Все у Яна Бруштейна существует одновременно — на пути «от храма до притона» с жутью «от хохота до стона»: прощания и встречи; «польская жесть, флорентийская месть», «лихие драгуны» и «влетающий в землю» самолет в тумане Катыни; чувствительный снайпер и отважная его жертва, играющая на баяне так, что у убийцы не хватает духа сделать свое черное дело; великий Микеланджело и современный мальчишка, с дарованием, может быть, нового Лермонтова, только дарованию этому не суждено было развиться в неблагоприятной среде, — Ангел Мишенька, который погибнет на случайной войне и «больше никогда / Микеланджело не будет в нашей стороне»; статичный мост и текущая под ним река; корни и кроны; люди и собаки, или рыбы, которые на поверку оказываются совсем не такими отличными друг от друга; средневековье и современность, в котором нет-нет, да потрескивает еще хворост тех далеких костров, («Санта-Кроче, как Титаник, / Вплывает в двадцать первый век» — совсем не случаен здесь роковой образ несчастного корабля, как напоминание о хрупкости того, что на первый взгляд кажется таким победительно-великолепным); Владимирская Русь и постренессансная Флоренция («Только вижу: опять отразилась Тоскана / в золотой предзакатной неспешной Нерли»); Миргород, Диканька, Тбилиси, Московская Якиманка, Ленинград и Петербург.
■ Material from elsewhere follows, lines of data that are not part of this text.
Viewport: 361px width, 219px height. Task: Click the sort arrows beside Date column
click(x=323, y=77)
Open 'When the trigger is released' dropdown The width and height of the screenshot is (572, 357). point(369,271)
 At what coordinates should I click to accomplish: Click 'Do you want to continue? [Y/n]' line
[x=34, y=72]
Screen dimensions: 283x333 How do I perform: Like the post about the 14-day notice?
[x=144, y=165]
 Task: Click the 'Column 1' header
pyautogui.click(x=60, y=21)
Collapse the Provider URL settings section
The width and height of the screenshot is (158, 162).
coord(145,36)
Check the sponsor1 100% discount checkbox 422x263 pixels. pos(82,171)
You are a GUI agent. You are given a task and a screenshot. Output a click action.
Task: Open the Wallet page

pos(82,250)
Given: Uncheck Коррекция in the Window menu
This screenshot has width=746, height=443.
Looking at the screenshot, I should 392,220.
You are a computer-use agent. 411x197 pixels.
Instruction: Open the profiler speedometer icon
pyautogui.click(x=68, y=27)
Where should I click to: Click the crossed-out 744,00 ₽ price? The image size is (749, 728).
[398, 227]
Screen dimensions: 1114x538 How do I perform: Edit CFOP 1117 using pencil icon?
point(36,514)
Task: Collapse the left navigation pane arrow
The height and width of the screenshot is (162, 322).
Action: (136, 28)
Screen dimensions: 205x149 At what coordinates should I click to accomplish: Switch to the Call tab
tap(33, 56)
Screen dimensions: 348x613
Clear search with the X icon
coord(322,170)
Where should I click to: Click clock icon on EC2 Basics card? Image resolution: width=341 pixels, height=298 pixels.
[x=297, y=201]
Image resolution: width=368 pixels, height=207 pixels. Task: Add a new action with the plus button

Образ родного города в поэзии Яна Бруштейна всплывает время от времени так же для обозначения вех не столько биографии, сколько пути стремящейся к истине души. «Сапожный сухой клей» блокадного Ленинграда, который помог выжить его родным, а значит подарил жизнь самому поэту, следствием чего явилось детство на улице Шамшева, где «слабокрылые» мальчишки не просто играли, а летали «над ликами, лицами, рылами, / Над всей непомерной державою» и «крылья, к лопаткам привинчены, / никак уставать не хотели», запомнившаяся из детства победа над собой, над обстоятельствами, на даче «В забубенном Сестрорецке, возле озера Разлив»: «Непомерная удача, я плыву, а значит — жив...» Возвращение в родной город в сильной ностальгии, такое узнавание знакомых мест, которое стирает и делает бессмысленными прошедшие годы. Возвращение в Ленинград и прощание с другим уже городом: «ты прости, Петербург, мы уже не знакомы».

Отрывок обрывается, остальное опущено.